What it usually means: Something is moving in the organization. An uptick in workplace conduct issues in one unit often reflects a management change. Financial misconduct climbing gradually in a region often precedes something larger. The pattern appears in the data before it appears anywhere else.

How to spot it:

  • Track volume by issue category
  • Generate a 12-month trend for each
  • A flat category that starts rising steadily is different from a spike that recovers

The drift is the warning. The spike is what it warned you about.

Why it matters: Compliance is one of the few functions that see across regions, departments, and hierarchies simultaneously. Category drift lets you use that visibility proactively, not just as a record of what happened. A category trending up gives the board information worth knowing. Not because something bad is certain. Because the program is working as an early warning system, which is what a healthy program does.

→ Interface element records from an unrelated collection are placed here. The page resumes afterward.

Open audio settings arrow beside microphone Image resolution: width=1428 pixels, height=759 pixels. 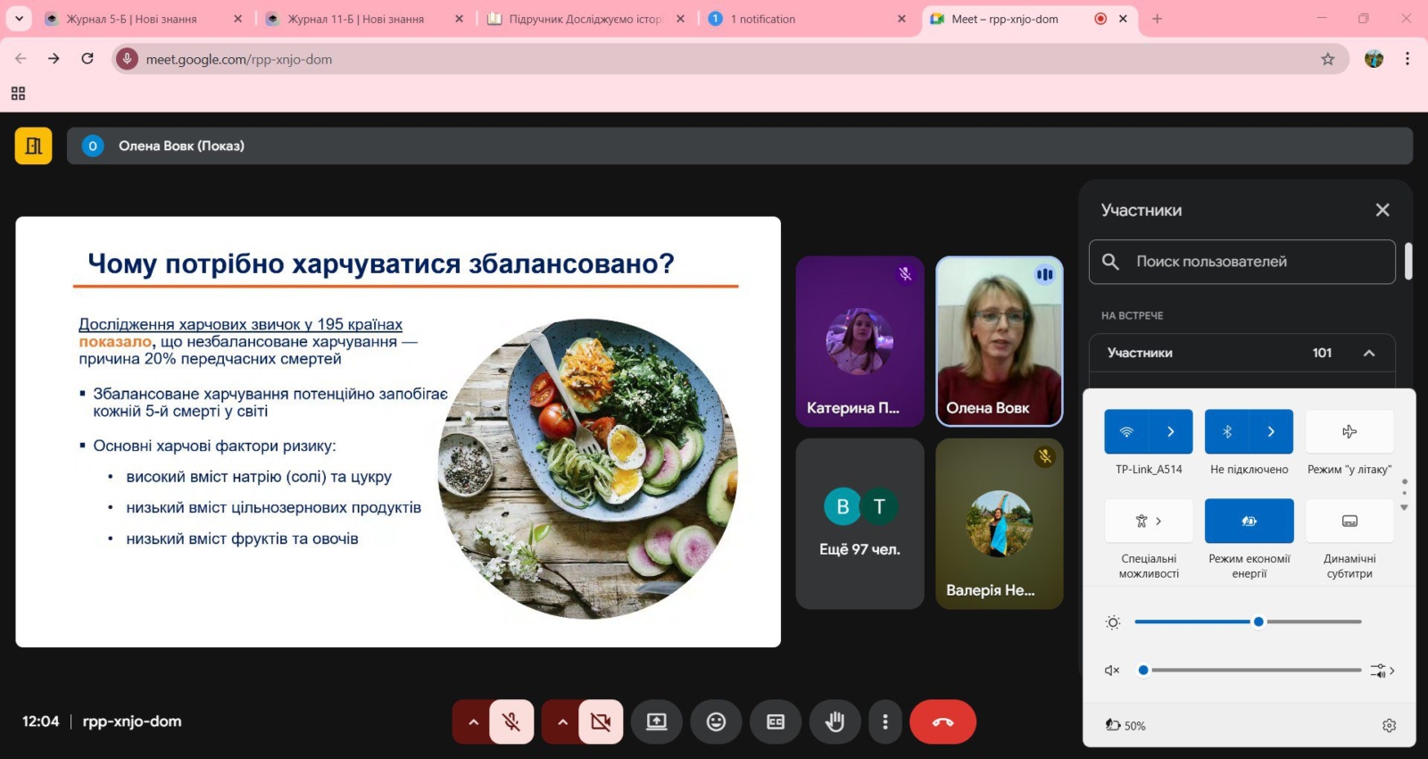coord(473,721)
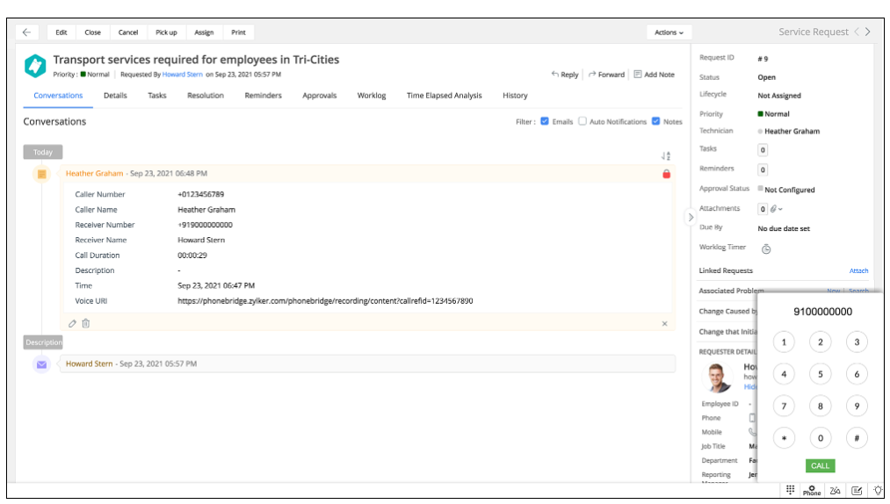
Task: Switch to the Resolution tab
Action: 205,96
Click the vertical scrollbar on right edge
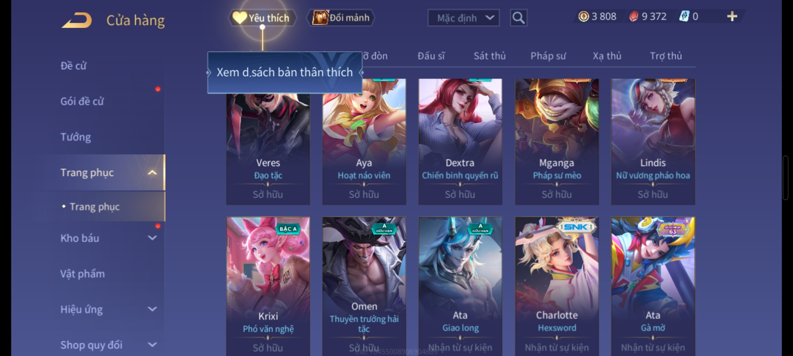Viewport: 793px width, 356px height. (x=785, y=178)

What to do: Calibrate before escalating, because not every upward trend is meaningful. Check absolute volume, verify whether one cluster of related reports is driving the trend. Once you've ruled out noise, treat a genuine drift as an invitation to investigate.

Pattern 3: The speed-trust correlation

The signal: Programs that respond faster to reporters tend to see higher report volumes over time.

What it means: Reporters talk to each other and word of mouth travels about whether the channel is worth using. A reporter who files a report and hears nothing for three weeks doesn't just feel ignored. they tell someone, and that someone's likelihood of reporting just dropped. The correlation is real and i shows up in programs that track both metrics over multiple years.

How to spot it:

  • Plot time to first reply by quarter
  • Compare to next quarter's volume
  • Watch check-back rate in the same way

There are other variables. But faster response predicting higher future volume is visible when you watch both over time.

Why it matters: Most compliance leaders think of response speed as a quality metric: we handle cases well, so we respond fast. That's true, but speed is also a channel-health metric. Slow response predicts lower next-quarter volume, not because the underlying risk dropped, but because fewer people concluded reporting was worth their time. This reframe changes budget conversations. Response speed becomes a channel investment, not just a process discipline.

What to do: Track both metrics over time. Set response targets not just for quality but for channel health. Understand what it costs to move from an 11-day to a 5-day average, and what you'll likely gain in future volume.

What these three share

All three require consistent measurement over time. Regional silence only emerges when you normalize by headcount. Category drift requires quarterly trend views. Speed-trust needs two metric streams watched in parallel.

That's why the twelve KPIs work as a system. Individual metrics have value, but together, they produce intelligence that neither raw case data nor any single metric can generate alone.